The cast is led by Lovie Simone and Michael Cooper Jr and also includes Karen Pittman, Wood Harris, Xosha Roquemore, Marvin Lawrence Winans III, Barry Shabaka Henley, Ali Gallo, Niles Fitch, Paigion Walker and E'myri Crutchfield.

On January 30, 2025, first-look images from filming were released.
On May 14, 2025, Netflix renewed the series for a second season. On May 8, 2026, it was reported that filming for the second season had started in Los Angeles and that Malaika Guttoh joined the cast as a series regular while Avery Wills Jr. and Tre McBride were cast in recurring capacities.

==Soundtrack==
The soundtrack for the show's original score, composed by Gary Gunn, was released by Netflix on May 2, 2025. The soundtrack for the series includes music by Migos, Anderson Paak, Daft Punk, Foam Collective, Travis Scott, SZA, Janelle Monáe, Tyler, The Creator and Childish Gambino amongst others.

==Release and reception==
The series was released on Netflix on May 8, 2025.

★ ★ ★ ★ ★

# Work to complete
Extend the passage about the Netflix series, picking up after its final sentence.

# Material supplied

★ ★ ★ ★ ★

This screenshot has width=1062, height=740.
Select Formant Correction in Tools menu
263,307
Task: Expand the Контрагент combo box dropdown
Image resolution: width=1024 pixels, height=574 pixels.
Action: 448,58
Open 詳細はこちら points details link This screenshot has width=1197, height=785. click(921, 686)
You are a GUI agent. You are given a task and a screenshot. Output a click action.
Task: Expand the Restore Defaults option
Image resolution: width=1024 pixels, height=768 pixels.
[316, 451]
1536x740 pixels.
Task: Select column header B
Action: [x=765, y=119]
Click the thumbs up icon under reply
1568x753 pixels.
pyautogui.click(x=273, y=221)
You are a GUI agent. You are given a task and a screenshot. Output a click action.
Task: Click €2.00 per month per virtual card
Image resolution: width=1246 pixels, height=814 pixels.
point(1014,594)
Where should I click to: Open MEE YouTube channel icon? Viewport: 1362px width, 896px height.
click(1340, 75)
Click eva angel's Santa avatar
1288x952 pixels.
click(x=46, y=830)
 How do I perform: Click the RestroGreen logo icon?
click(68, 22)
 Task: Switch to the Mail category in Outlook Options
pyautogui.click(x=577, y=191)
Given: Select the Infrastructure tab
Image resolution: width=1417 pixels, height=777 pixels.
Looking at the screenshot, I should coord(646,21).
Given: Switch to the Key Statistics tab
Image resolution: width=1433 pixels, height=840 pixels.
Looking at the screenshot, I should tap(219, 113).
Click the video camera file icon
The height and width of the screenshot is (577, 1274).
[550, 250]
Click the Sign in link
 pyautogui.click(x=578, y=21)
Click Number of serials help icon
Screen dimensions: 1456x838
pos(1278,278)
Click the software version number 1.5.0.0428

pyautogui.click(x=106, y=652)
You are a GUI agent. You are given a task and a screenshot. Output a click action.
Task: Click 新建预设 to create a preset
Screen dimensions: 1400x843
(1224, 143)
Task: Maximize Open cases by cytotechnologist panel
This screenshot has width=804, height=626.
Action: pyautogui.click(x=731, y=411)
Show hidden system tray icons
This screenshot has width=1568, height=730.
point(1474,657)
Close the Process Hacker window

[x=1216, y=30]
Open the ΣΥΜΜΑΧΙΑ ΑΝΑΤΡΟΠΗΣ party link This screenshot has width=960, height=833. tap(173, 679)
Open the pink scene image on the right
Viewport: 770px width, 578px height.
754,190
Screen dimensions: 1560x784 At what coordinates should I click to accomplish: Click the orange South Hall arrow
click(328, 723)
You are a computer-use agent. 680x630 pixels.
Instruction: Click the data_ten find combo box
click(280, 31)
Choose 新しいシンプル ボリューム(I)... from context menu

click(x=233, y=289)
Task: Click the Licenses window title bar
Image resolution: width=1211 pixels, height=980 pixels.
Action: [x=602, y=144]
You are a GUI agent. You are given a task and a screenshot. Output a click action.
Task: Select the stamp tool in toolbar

★ ★ ★ ★ ★

# Result for this task
The review aggregator website Rotten Tomatoes reported a 97% approval rating based on 35 critic reviews. The website's critics consensus reads, "A thoroughly modern adaptation of Judy Blume's novel that retains its insight into young love, Forever is an effervescent romance that'll put an everlasting smile on viewers' faces." Metacritic, which uses a weighted average, gave a score of 84 out of 100 based on 16 critics, indicating "universal acclaim".

Kristen Baldwin of Entertainment Weekly gave the series a B+ and said, "While it encompasses all the butterflies and betrayals of first love, Forever also tells a deeper story about the challenges and heartache of raising exceptional Black kids in our fraught modern era."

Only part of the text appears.